Sir: Reference is made to the Department’s instruction no. 65 of January 9, 1939 transmitting certain memoranda relative to preliminary trade-agreement negotiations between the United States and Portugal and requesting that the Legation submit any comments which it might wish to make regarding the proposed agreement. There is enclosed herewith a copy of a memorandum which was handed to the Portuguese Minister on February 17, 1939, transmitting a list of products of which the United States has been the principal source of Portuguese imports. There are also enclosed copies of memoranda of conversations with the Minister on January 27, February 13,7 and February 17, 1939 in regard to trade-agreement matters.

Draft general provisions, together with comments explaining the nature of each article, will be given to the Portuguese Minister in the near future. However, it is understood that in the meantime the Minister has asked his Government to comment on the memorandum of December 20 and on the list of products of which this country has been the principal supplier.
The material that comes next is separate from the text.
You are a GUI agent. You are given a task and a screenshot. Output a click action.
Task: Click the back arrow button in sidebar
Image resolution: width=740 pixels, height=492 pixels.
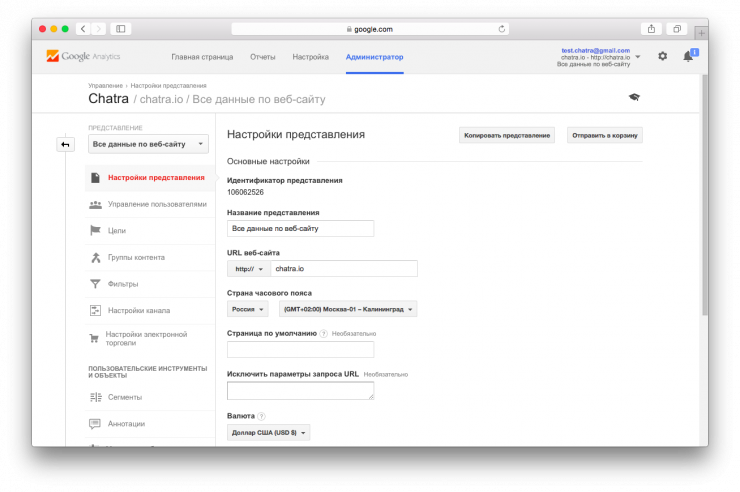[65, 145]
Prior to the discussion of February 17, the Minister had on various occasions expressed the belief that his Government would encounter no difficulty in regard to any of the bases for trade-agreement negotiations [Page 712] which were discussed in the memorandum handed to him on December 20, 1938. It will be noted, however, that on February 17 the Minister stated that his Government did not have the power in general to reduce customs duties but could only reduce the customs surtax of 20 percent on these duties. Thus, in general, the maximum duty reduction which the Portuguese Government would be able to grant to this country in a trade agreement would be equivalent to only 16⅔ percent of the total charge (duty plus surtax), whereas the United States Government is empowered to grant a 50 percent reduction in the duty on Portuguese products. It was pointed out to the Minister that any such inability to grant substantial duty concessions would appear to constitute a rather serious difficulty. In this connection, you are requested to inform the Department of any instances of reductions in the basic duty, whether effected by means of reclassification or otherwise, which have been granted by the Portuguese Government in any recent commercial agreement with another country.8

Very truly yours,

For the Secretary of State:
Francis B. Sayre
  1. Memorandum of February 13 not printed.
  2. Despatch No. 726, May 9, not printed.